*** Opening of Working data ***
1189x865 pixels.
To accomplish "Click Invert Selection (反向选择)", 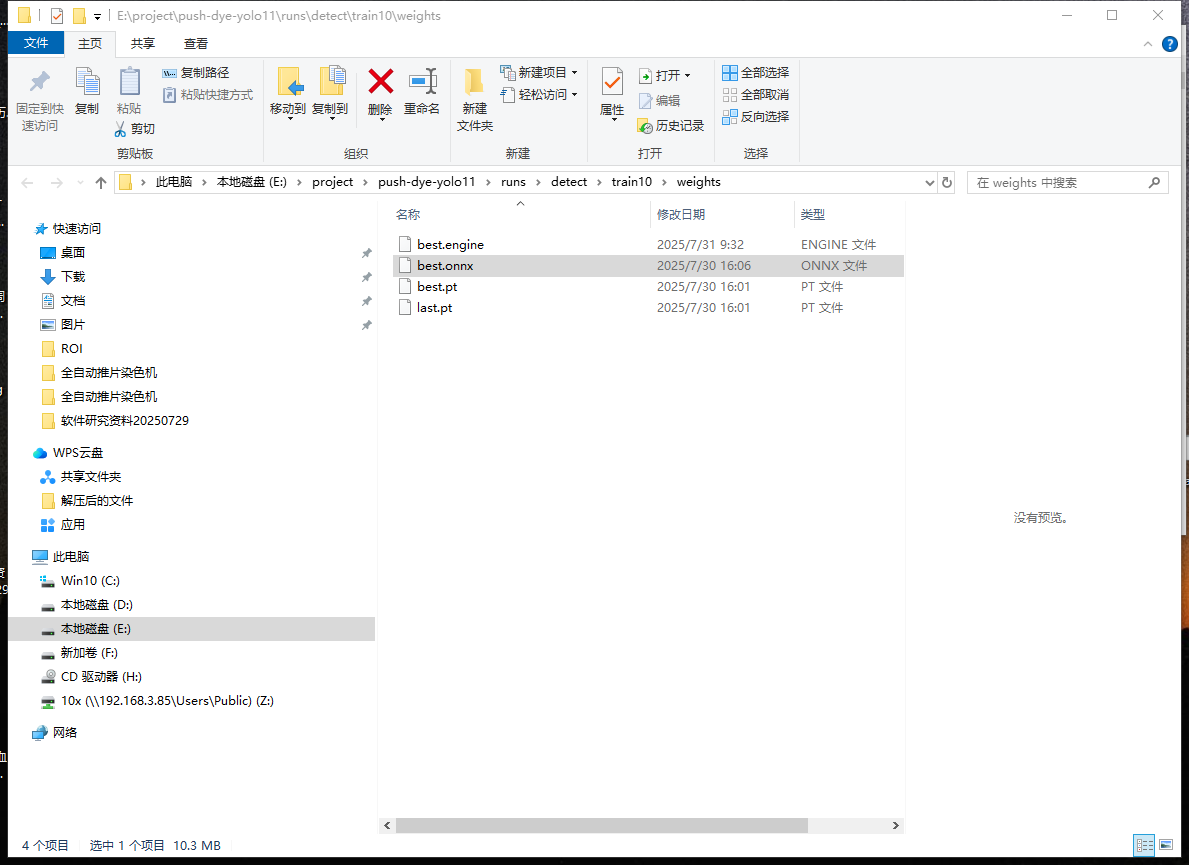I will point(756,117).
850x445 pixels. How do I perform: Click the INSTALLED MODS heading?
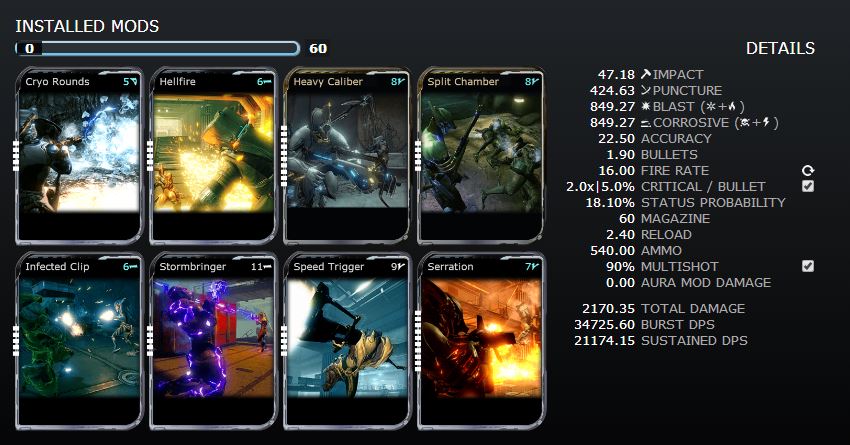click(x=87, y=26)
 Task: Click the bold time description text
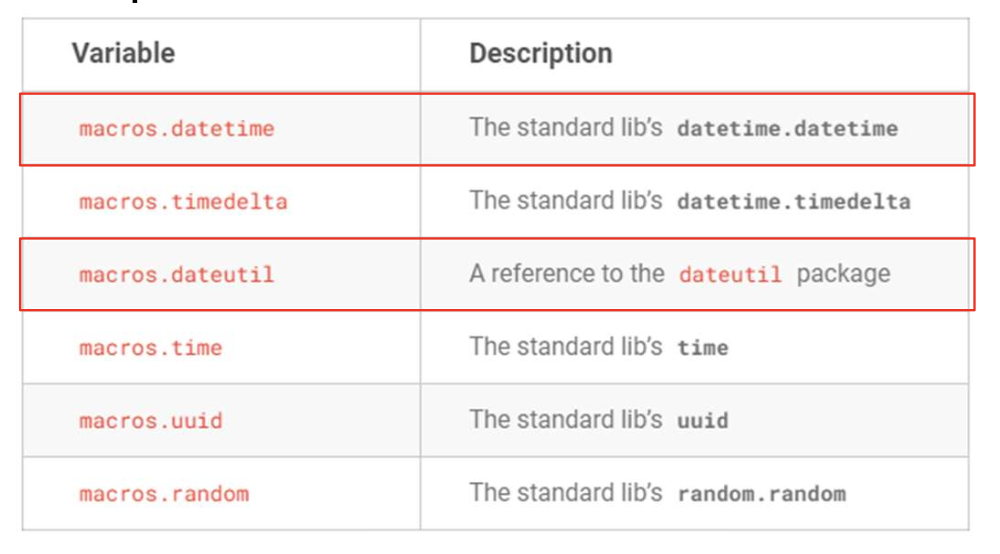click(702, 348)
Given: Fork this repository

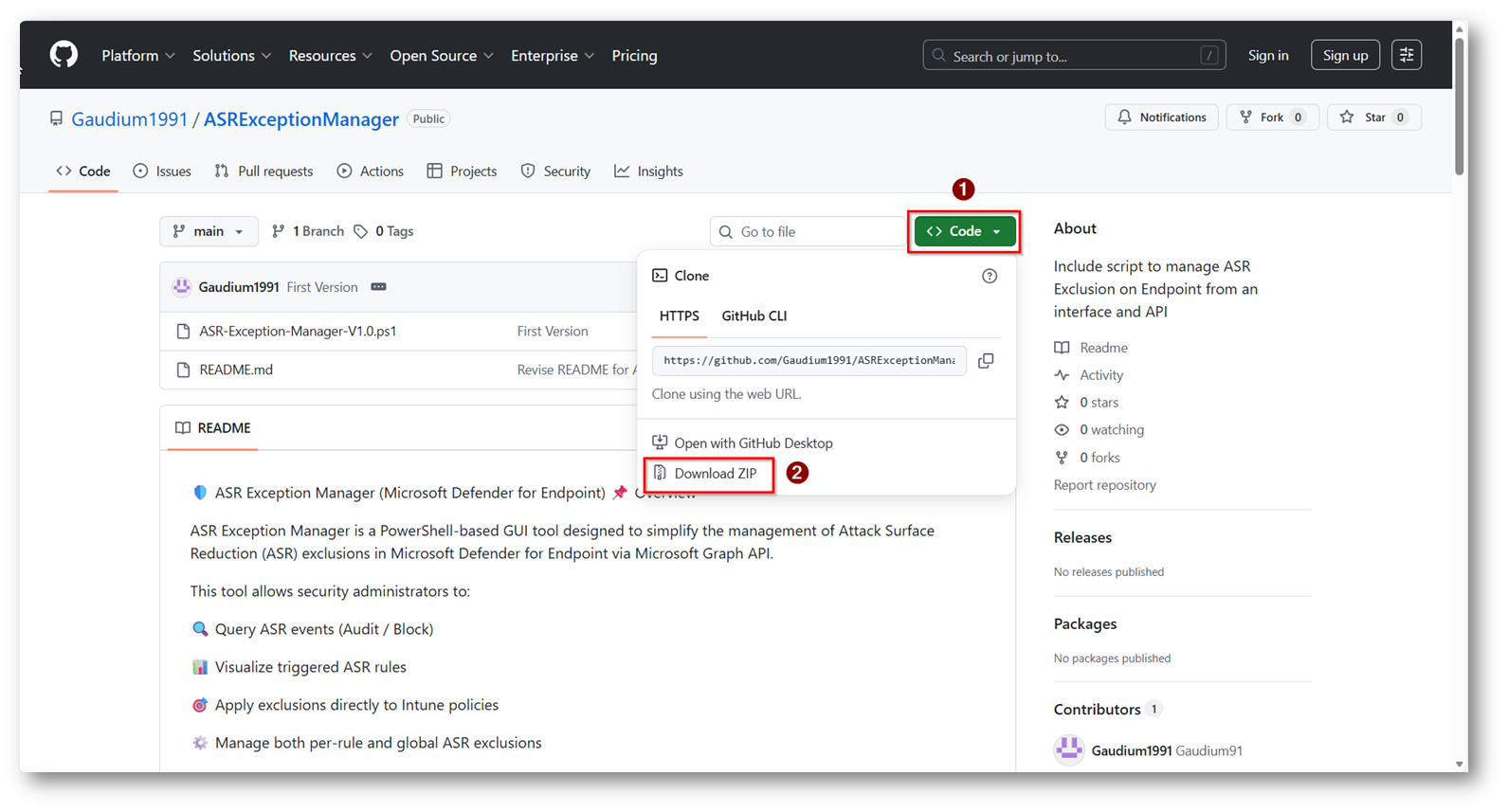Looking at the screenshot, I should [x=1271, y=117].
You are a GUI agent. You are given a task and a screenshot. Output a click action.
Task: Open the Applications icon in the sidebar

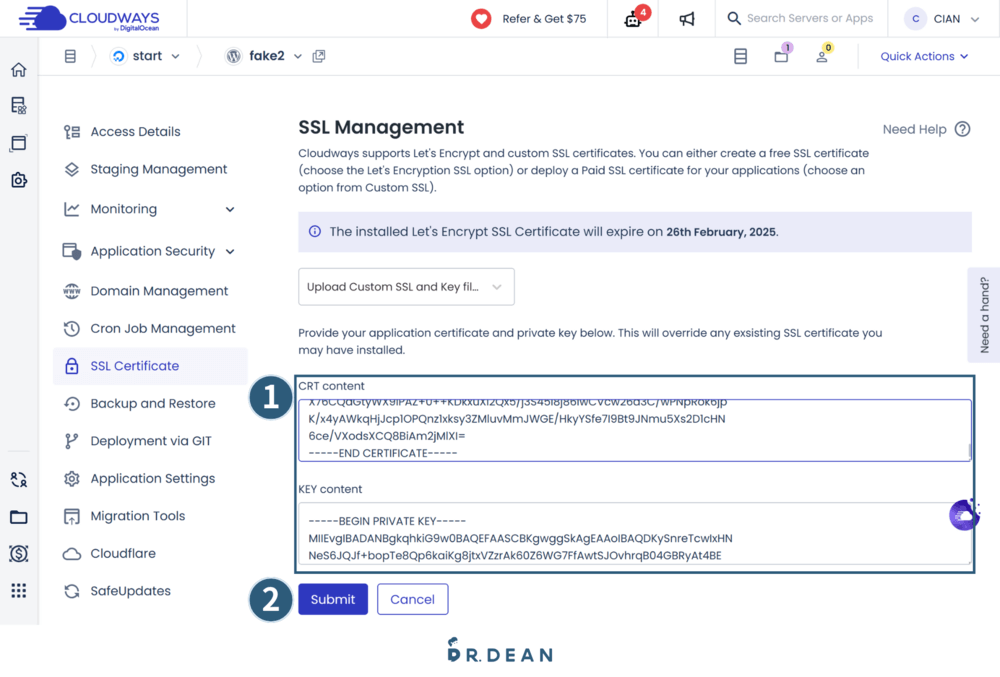pyautogui.click(x=18, y=142)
*** Close of Working data ***
Task = Every line from the one that contains "Given: Fork this repository" through the end of the records above is to be reproduced exactly; no picture goes in the copy.

Answer box =
Given: Fork this repository

Looking at the screenshot, I should [x=1271, y=117].
You are a GUI agent. You are given a task and a screenshot. Output a click action.
Task: Open the Applications icon in the sidebar

pyautogui.click(x=18, y=142)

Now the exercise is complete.